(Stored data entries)
|---|
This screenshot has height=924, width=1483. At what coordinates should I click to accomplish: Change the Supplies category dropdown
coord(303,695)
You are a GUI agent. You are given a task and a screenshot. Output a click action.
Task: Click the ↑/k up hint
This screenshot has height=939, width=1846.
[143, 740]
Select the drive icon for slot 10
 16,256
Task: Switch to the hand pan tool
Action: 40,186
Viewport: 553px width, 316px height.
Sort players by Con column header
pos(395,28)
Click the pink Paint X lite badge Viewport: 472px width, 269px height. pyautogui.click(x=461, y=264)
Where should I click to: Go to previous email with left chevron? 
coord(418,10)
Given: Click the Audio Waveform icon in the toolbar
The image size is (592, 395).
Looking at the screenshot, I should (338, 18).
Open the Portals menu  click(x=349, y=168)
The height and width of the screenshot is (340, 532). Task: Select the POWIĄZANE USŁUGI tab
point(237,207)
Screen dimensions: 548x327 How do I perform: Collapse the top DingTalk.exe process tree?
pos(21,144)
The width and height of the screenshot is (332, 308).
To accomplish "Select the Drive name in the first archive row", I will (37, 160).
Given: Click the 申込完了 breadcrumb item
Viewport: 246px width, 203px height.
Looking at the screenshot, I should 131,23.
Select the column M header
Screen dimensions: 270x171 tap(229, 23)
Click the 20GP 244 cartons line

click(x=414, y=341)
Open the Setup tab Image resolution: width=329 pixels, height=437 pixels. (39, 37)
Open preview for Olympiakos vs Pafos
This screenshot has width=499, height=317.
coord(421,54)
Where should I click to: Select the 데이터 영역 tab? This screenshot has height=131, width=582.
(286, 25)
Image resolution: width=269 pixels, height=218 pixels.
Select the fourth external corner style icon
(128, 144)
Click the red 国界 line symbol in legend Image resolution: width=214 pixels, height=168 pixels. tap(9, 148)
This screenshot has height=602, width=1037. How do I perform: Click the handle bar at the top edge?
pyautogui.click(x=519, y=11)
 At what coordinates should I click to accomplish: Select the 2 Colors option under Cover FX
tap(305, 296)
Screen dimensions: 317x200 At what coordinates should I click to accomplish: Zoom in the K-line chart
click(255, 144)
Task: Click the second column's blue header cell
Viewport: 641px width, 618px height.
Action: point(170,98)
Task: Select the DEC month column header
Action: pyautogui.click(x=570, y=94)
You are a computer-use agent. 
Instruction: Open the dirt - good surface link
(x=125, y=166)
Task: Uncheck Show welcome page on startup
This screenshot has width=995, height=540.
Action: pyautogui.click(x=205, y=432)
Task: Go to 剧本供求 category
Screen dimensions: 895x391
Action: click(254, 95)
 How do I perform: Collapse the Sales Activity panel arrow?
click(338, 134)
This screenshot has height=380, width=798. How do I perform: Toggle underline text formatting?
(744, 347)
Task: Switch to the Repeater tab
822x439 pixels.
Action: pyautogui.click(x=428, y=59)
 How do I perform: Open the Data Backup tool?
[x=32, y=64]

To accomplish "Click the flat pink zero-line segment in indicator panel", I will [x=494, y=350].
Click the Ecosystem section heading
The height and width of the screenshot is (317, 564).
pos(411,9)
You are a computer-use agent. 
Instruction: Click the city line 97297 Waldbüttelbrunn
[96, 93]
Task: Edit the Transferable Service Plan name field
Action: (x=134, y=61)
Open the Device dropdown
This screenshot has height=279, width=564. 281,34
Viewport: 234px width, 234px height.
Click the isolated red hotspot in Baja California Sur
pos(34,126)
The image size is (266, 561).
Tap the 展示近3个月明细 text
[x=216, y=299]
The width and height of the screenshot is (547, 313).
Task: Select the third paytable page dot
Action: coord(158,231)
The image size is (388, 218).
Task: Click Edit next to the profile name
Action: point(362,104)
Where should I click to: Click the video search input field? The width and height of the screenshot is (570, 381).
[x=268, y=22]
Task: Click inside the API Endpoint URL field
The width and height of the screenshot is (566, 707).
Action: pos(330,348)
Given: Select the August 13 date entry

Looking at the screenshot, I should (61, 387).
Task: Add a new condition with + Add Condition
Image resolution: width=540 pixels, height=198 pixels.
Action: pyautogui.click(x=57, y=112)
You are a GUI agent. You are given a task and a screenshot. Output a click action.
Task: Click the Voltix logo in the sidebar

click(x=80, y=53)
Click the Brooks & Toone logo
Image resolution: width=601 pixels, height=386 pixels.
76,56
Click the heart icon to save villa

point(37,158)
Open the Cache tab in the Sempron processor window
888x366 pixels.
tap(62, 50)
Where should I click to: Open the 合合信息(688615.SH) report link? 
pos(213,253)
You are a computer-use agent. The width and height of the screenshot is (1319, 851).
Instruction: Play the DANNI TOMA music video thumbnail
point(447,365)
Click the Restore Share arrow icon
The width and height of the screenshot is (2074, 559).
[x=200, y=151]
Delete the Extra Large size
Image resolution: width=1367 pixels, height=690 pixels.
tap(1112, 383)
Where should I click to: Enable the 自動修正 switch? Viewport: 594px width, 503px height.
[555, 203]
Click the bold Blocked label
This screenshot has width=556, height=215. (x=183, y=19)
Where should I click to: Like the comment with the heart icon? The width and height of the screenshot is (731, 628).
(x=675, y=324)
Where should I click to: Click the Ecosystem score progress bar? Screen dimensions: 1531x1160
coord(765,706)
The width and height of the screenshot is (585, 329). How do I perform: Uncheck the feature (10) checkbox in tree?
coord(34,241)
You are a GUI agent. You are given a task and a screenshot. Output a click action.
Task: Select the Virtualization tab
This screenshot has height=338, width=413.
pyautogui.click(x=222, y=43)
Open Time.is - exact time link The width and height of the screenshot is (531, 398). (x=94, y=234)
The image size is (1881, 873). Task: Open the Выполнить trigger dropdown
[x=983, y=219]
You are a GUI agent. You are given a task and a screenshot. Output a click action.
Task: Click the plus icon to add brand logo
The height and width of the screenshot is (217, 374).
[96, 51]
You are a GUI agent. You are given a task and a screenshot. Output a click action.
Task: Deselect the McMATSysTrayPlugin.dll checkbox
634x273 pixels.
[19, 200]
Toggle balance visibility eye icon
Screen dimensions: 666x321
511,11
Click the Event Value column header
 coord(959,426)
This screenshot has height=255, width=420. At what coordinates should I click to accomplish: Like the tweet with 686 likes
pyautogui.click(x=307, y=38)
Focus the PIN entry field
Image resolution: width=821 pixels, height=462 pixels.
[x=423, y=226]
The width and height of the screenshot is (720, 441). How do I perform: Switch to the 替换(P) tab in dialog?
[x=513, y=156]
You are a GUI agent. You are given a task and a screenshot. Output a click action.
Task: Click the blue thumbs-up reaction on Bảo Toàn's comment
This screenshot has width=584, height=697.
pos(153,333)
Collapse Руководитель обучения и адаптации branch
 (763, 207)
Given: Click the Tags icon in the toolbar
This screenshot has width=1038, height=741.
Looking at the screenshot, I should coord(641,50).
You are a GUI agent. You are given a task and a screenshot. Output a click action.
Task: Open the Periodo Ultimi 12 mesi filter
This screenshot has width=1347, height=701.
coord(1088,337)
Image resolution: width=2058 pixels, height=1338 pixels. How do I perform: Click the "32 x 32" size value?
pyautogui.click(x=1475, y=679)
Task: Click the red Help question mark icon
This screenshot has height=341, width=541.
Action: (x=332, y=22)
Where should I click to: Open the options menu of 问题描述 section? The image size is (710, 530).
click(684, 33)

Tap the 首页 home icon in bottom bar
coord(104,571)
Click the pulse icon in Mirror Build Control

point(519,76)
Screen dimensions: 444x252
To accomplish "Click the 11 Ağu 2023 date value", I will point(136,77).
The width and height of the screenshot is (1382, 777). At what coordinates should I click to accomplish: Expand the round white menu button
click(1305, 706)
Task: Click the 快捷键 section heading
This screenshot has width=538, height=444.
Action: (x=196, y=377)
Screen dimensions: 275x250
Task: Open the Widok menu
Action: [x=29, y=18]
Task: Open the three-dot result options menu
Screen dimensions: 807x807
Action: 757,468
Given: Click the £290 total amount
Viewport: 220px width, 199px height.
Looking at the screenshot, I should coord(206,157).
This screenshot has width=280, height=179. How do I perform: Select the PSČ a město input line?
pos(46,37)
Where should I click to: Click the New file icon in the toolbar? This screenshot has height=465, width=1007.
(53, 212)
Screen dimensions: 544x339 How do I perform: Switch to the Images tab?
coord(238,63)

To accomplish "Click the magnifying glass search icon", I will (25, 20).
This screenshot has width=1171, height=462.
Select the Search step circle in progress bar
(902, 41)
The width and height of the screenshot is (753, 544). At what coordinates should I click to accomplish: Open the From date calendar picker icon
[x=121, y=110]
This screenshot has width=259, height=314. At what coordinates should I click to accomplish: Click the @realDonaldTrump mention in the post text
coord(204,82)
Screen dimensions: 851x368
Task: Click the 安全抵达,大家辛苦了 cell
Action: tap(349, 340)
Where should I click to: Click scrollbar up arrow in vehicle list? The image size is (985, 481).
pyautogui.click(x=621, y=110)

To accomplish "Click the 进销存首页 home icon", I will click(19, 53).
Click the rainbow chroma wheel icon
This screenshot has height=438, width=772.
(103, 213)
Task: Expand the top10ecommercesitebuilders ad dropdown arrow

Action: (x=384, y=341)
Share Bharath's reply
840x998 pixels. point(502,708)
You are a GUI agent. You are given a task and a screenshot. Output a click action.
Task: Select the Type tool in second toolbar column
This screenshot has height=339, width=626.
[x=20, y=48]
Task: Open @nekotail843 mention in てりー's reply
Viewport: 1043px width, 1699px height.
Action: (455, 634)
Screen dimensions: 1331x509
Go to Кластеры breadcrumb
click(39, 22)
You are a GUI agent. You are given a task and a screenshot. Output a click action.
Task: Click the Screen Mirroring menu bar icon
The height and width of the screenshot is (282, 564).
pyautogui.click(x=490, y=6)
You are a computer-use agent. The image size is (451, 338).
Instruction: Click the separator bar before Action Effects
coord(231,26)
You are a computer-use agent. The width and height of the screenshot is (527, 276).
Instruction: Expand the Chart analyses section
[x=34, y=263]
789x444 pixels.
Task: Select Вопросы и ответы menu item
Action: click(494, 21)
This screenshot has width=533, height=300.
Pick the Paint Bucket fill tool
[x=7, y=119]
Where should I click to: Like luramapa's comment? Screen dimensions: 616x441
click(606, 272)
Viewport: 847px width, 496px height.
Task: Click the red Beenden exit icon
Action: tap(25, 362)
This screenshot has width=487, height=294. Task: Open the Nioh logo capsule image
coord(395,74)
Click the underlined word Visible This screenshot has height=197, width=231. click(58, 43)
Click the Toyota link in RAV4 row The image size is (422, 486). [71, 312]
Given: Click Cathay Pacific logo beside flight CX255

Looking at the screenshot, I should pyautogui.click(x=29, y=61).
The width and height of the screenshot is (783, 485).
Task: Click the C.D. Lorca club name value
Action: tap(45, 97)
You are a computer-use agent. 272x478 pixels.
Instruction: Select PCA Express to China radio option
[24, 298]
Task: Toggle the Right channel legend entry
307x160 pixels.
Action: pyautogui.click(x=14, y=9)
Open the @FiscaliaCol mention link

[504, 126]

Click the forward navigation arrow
|---|
:: ABOUT THIS TASK ::
A complete answer gives every line of the records holding "blue".

:: TASK RESULT ::
Task: Click the second column's blue header cell
Task: Click the blue thumbs-up reaction on Bảo Toàn's comment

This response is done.